**Exercise description:**
An exact transcript is required of the lines below, from the one containing "Instruction: Expand the" through the very last; leave every picture out of it.

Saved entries
_ _ _

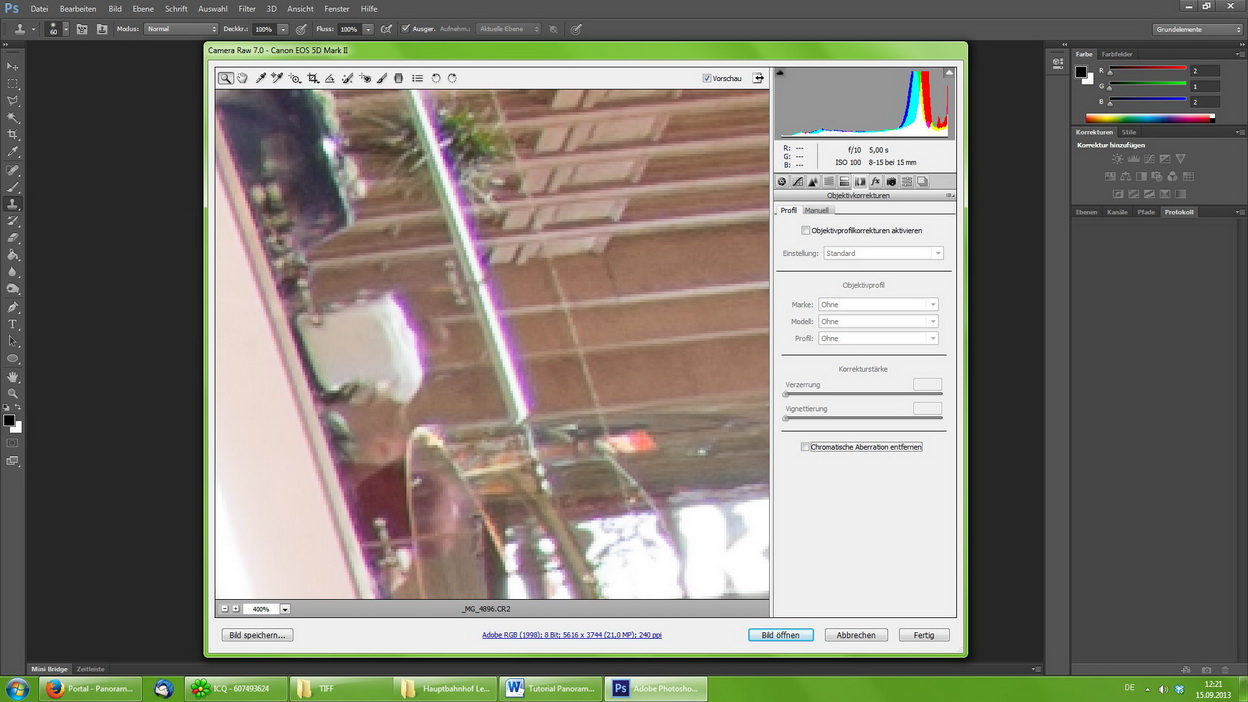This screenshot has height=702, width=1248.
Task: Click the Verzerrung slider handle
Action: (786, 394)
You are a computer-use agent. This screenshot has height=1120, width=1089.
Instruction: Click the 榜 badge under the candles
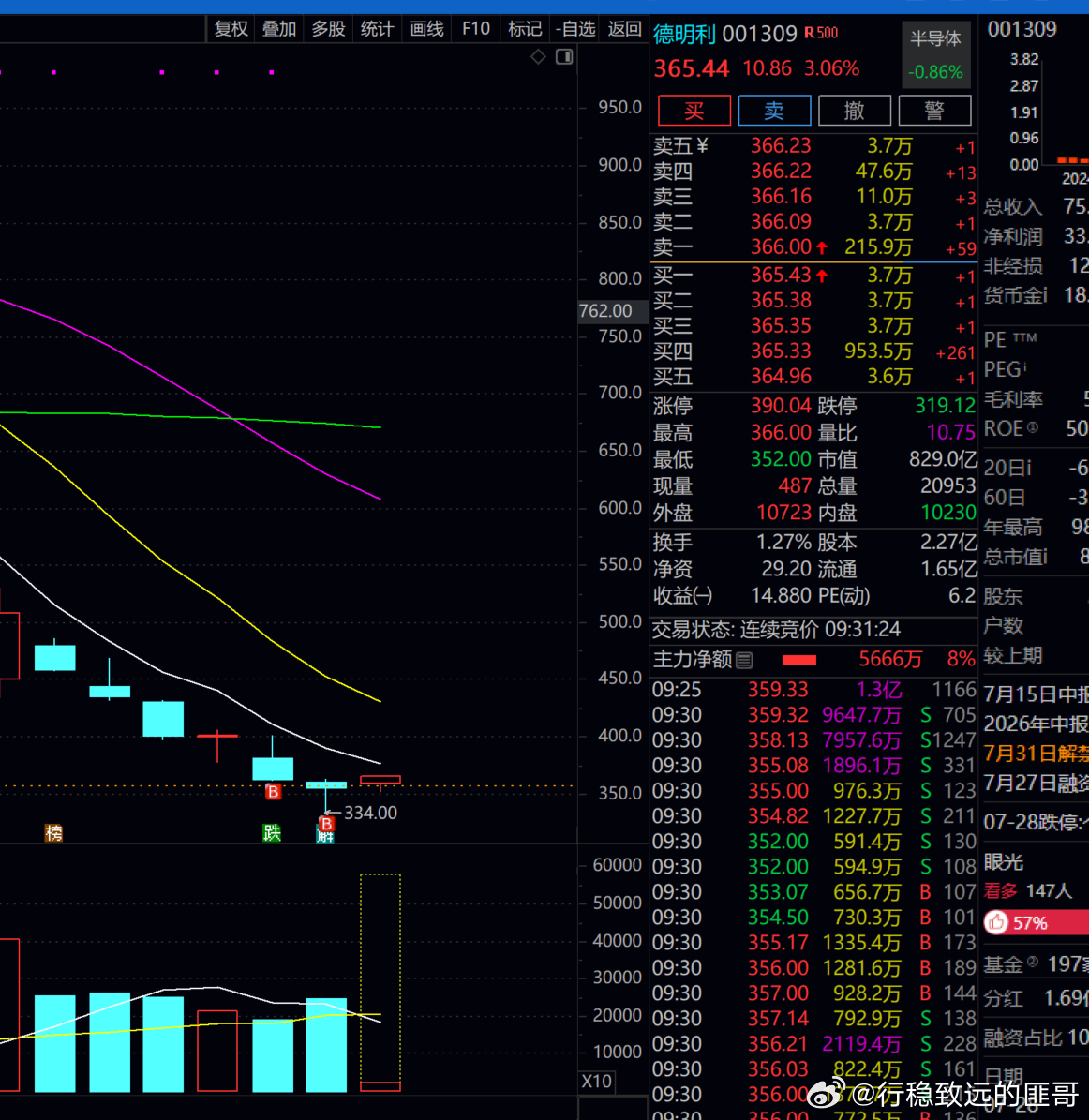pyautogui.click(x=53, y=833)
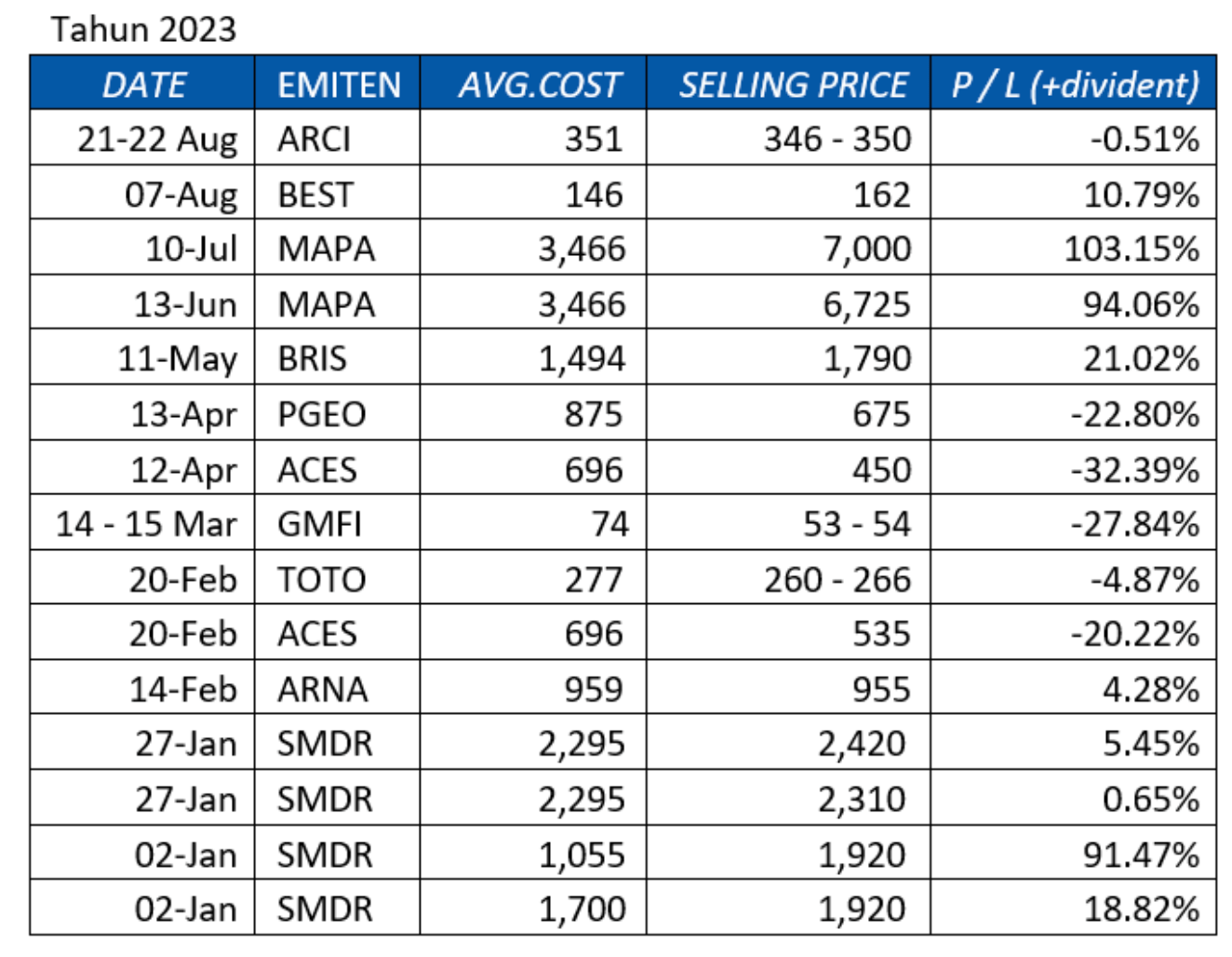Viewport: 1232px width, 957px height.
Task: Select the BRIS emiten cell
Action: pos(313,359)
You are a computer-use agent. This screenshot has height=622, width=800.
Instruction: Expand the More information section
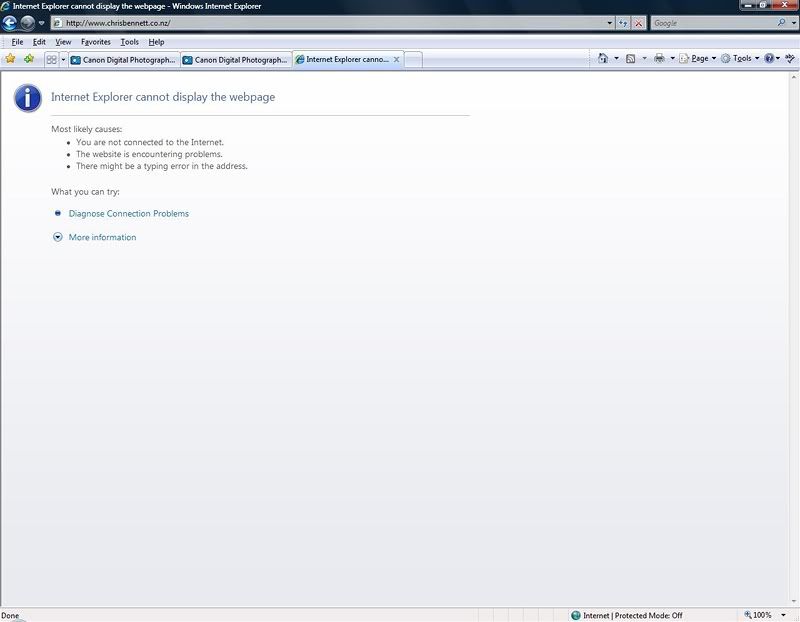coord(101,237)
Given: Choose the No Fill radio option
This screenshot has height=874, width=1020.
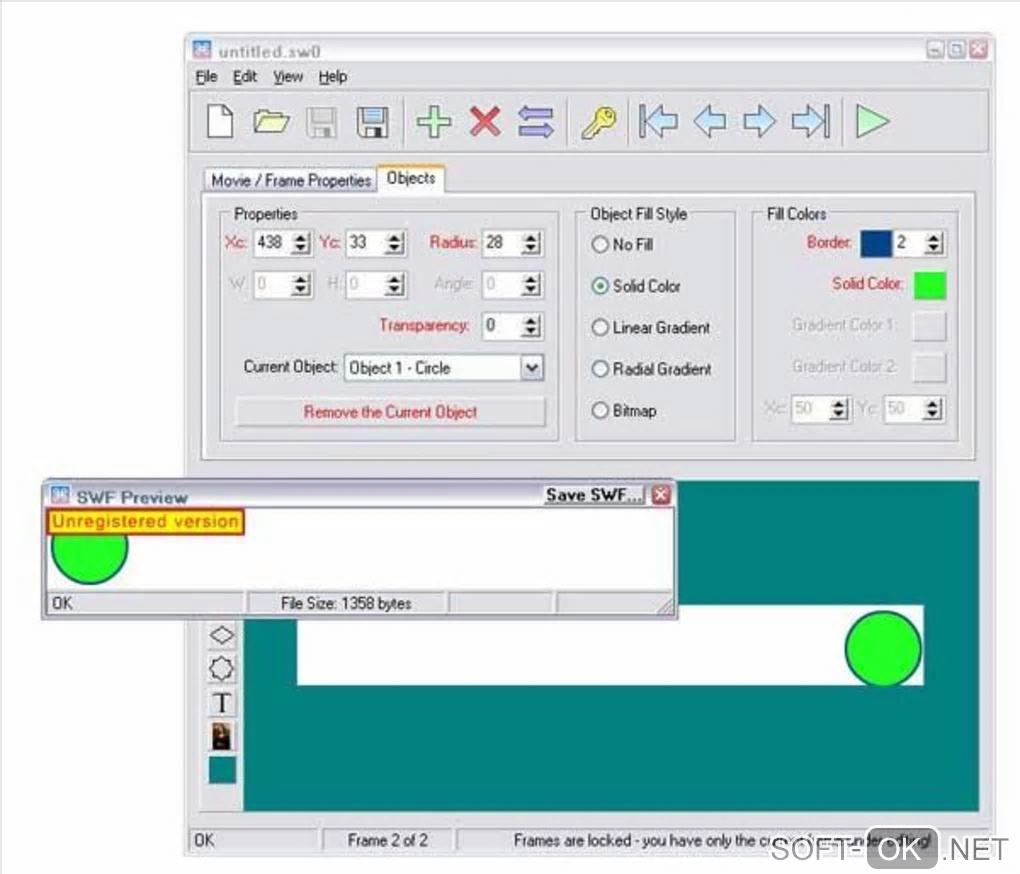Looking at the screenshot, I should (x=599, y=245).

_ _ _

**Task response:**
Instruction: Expand the More information section
coord(101,237)
Given: Choose the No Fill radio option
This screenshot has height=874, width=1020.
Looking at the screenshot, I should (x=599, y=245).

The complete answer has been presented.